→ TO DO
Write out the data exactly from its first line onward, ending with the line in which "Open the History tab" appears.

***** DATA EXTRACT

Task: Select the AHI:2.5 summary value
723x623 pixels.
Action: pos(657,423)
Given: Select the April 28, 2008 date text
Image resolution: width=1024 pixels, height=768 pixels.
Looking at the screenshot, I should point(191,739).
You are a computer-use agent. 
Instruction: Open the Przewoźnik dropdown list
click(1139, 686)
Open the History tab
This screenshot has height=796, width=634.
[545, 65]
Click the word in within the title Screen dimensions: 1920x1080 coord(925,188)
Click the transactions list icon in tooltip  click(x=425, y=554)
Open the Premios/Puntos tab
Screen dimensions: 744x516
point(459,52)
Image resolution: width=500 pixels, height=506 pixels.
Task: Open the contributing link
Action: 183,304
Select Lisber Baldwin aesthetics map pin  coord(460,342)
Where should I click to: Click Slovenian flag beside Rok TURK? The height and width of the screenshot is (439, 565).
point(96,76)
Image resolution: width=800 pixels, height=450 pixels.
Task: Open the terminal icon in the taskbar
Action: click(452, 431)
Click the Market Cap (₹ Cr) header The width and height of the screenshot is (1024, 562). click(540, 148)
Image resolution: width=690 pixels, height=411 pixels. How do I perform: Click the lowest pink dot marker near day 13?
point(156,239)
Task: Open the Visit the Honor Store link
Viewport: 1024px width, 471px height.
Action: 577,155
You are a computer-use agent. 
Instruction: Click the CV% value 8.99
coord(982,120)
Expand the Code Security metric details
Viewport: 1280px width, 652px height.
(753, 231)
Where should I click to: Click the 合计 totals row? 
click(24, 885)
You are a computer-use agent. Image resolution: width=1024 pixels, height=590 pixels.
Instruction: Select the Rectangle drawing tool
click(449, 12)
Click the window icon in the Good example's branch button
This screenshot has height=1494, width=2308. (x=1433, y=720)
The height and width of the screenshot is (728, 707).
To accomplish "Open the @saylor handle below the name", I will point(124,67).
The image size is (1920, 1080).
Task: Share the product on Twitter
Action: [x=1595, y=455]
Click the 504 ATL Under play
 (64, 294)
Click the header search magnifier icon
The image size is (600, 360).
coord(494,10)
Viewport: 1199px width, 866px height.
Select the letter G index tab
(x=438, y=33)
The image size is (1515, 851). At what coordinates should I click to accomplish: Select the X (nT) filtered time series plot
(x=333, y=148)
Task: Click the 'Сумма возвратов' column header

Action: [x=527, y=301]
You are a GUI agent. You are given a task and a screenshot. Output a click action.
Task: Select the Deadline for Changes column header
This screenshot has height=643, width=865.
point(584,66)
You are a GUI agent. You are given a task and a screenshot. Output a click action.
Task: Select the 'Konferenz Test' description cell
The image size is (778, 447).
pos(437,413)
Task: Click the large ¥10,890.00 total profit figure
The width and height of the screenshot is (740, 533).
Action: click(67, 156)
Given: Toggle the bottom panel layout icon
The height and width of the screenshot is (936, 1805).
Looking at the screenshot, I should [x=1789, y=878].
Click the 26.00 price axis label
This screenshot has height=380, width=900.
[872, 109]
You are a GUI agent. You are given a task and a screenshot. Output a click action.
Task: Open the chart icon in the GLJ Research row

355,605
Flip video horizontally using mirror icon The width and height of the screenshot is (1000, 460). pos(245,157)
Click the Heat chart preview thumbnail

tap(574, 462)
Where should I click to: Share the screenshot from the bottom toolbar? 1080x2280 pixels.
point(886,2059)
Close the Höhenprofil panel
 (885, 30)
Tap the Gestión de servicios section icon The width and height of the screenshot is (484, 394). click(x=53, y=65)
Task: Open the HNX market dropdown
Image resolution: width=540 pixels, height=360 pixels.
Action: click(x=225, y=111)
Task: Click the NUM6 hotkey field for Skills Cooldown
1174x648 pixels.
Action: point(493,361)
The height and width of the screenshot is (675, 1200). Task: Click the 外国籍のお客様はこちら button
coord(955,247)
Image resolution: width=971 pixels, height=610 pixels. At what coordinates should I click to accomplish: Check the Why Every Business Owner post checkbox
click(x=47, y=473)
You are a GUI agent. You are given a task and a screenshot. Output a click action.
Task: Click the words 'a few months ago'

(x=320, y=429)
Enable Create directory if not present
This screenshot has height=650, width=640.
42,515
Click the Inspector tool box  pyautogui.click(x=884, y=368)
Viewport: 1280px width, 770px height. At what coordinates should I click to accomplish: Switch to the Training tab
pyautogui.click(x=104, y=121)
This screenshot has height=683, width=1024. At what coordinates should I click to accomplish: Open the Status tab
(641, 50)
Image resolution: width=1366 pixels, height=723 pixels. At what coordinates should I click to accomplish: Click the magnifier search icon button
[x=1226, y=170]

**********

→ RESULT OF THE TASK
Task: Select the AHI:2.5 summary value
723x623 pixels.
Action: pos(657,423)
Given: Select the April 28, 2008 date text
Image resolution: width=1024 pixels, height=768 pixels.
Looking at the screenshot, I should point(191,739).
You are a computer-use agent. 
Instruction: Open the Przewoźnik dropdown list
click(1139, 686)
Open the History tab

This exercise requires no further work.